● **Aim of the exercise**
Within the listing below, filter for "computer" and copy every matching line.

Input for this task section start

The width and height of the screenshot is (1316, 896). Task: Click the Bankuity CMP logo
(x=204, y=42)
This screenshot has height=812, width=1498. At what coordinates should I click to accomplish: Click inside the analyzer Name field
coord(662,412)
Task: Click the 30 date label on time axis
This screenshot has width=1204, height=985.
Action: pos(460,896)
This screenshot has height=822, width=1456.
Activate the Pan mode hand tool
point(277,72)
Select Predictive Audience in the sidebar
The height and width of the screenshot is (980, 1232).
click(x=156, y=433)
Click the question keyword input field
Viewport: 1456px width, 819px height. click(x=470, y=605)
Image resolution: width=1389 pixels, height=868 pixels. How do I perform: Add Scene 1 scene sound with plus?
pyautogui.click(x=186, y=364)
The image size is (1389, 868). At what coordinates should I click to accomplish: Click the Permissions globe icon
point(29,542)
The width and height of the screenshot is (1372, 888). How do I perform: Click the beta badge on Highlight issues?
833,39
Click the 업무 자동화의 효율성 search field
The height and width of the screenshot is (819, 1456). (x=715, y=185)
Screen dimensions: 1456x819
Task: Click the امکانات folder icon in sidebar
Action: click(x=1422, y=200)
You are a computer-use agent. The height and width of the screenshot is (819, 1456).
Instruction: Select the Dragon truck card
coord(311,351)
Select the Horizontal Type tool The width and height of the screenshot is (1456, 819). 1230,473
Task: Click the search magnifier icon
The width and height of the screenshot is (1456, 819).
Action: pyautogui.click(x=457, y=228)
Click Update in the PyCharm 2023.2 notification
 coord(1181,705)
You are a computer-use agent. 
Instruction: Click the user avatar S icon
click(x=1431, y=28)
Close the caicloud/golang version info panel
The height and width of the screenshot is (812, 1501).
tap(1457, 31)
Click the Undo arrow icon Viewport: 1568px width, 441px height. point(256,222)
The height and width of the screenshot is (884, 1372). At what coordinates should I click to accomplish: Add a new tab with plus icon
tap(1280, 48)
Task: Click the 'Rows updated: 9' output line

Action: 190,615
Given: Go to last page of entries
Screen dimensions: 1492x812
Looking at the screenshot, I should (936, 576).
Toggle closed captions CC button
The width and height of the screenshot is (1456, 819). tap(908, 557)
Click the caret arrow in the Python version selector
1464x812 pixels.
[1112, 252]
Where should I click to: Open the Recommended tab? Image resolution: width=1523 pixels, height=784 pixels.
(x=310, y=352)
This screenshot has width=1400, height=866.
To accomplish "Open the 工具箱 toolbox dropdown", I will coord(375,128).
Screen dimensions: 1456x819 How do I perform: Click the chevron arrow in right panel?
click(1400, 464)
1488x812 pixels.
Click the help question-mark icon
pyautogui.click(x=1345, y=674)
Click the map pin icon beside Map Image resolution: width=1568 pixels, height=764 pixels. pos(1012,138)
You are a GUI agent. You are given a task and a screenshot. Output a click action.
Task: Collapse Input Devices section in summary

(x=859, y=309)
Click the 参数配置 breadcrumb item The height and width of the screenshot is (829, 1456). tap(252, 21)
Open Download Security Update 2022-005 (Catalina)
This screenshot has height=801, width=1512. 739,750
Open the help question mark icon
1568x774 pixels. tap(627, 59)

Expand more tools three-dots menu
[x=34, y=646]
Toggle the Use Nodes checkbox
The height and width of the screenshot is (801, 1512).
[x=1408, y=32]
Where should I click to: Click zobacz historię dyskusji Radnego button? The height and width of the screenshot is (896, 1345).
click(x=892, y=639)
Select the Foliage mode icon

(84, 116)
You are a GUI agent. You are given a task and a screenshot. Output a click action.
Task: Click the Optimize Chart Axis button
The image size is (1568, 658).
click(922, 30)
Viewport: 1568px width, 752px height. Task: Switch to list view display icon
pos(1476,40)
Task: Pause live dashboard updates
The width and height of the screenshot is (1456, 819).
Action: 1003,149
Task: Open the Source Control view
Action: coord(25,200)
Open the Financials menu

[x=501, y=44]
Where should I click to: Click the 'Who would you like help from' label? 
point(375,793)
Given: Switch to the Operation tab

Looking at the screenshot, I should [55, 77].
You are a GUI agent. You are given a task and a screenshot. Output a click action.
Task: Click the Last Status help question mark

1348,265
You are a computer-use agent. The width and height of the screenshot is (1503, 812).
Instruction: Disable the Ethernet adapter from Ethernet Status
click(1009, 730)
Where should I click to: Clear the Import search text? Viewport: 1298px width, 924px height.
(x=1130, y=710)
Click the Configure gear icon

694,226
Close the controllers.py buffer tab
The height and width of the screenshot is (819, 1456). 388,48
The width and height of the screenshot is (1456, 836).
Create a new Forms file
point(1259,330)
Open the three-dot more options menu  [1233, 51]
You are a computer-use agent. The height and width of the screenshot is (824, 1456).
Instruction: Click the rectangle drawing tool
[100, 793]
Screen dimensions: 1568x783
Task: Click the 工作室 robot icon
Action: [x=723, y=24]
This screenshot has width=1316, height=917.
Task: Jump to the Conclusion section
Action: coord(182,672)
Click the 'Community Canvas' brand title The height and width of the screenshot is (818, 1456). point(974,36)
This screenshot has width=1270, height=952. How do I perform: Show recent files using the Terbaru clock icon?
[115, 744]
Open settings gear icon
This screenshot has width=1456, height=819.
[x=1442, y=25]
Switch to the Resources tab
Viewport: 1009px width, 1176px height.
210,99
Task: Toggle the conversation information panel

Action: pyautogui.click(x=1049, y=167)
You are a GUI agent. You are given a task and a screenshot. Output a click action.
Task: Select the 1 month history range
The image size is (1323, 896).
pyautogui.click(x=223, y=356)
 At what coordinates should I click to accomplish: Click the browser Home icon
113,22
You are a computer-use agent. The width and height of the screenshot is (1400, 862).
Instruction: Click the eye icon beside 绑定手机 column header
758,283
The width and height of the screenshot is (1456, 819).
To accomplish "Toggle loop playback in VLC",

Input for this task section end

● **Problem solution**
You are a computer-use agent. The height and width of the screenshot is (819, 1456).
You are a computer-use agent. 
You are a computer-use agent. The width and height of the screenshot is (1503, 812).
You are a computer-use agent. The height and width of the screenshot is (824, 1456).
You are a computer-use agent. The width and height of the screenshot is (1400, 862).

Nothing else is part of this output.